** Lista de actividades **
**A.** ¿Qué cargo tiene Manolo Maeso según el fragmento sobre la playa?
**B.** Nombra todo aquello a lo que, según el fragmento sobre la playa, le da igual lo que nos pase.
**C.** Retoma el fragmento sobre la playa y escribe cómo sigue después de su última frase.

** Fragmento proporcionado **
Detrás de ellos saltan los pescaos. La vida, ajena a todo, destella en la superficie del mar en calma. El niño intenta atrapar un pez en la orilla con su cubito de playa. El agua le llega a la cintura. Nada importa si al padre el agua le llega al cuello. Sólo su felicidad importa.

En la madrugada se te va a morir alguien querido en Málaga (Manolo Maeso, presidente de la asociación Carta Malacitana). Con ese dolor aún por llegar miras al niño arrojar el cubo una y otra vez al cardumen de pececillos que se asoman a la superficie. La preocupación por una amiga, de ésas que son tu familia, ocupa tu cabeza desde que le han diagnosticado células malignas un par de días antes de que el sol espejee en la espuma de esas olas que apenas lo son. Ni siquiera un rostro de quienes ya abren las fiambreras, o de quienes corrigen la posición de esas sombrillas que salpican de colores alegres y artificiales el color de la arena tostada, parece expectante por la comparecencia inminente. Mañana -por ayer- declarará como testigo por primera vez en España un presidente del Gobierno por la presunta financiación ilegal de su partido. Al mar, a los peces, al sol, a la arena les da igual todo lo que nos pase -entiéndase la apreciación como licencia poética, con su puñalito existencial clavado dentro-. La playa es un paréntesis y mi niño la frase que encierra.

** Material proporcionado **

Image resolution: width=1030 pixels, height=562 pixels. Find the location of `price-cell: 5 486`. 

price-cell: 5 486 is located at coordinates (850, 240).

** Lista de respuestas **
**A.** Es presidente de la asociación Carta Malacitana.

**B.** El mar, los peces, el sol y la arena.

**C.**
Un muchacho con gafas de sol amarillas utiliza una red de plástico en la que venían envueltas unas paletas de madera y una pelotita verde. Unos críos han pedido pan a sus madres y el chico pone un trozo dentro de la redecilla. El niño abandona el cubo con ilustraciones de dibujos animados por un instante y junto a otros chaveas espera como si le fuera la vida en ello. Entonces pasa la vida de nuevo, subida en eso que llamamos tiempo. Ante el asombro de todos, un alevín de algún pez típico del litoral mediterráneo cae en la trampa. Una vez capturado en la red, el muchacho que no se quita las gafas de sol ni en el agua se lo da a uno de los chiquillos para que lo meta en su cubo. Bastante gente se acerca a comprobar qué pasa. Sonríen, se asombran, comentan. Sin conocerse se conocen para volverse a desconocer y todo vuelve a la calma.

El pececillo salta una, dos, tres veces fuera del cubo y tienen que reducirle la cantidad de agua para que no esté tan cerca del borde. No resulta difícil utilizarle como metáfora al verle intentando escapar. Cuando saltaba fuera del agua en el mar parecía darse un alegre chapuzón a la inversa, o eso supongo. Ahora, sometido a los márgenes de su trampa, su salto resulta desesperado. Quizá la insistencia de su intento una y otra vez y su escasa talla provocan cierta piedad razonable en la familia que ha puesto el cubo con el pececillo a la sombra y por eso las mujeres convencen a un crío para que lo devuelva al agua. Y el chiquillo ríe tanto al verlo nadar rápido hacia el fondo como, en el fondo, nos reímos tú y yo.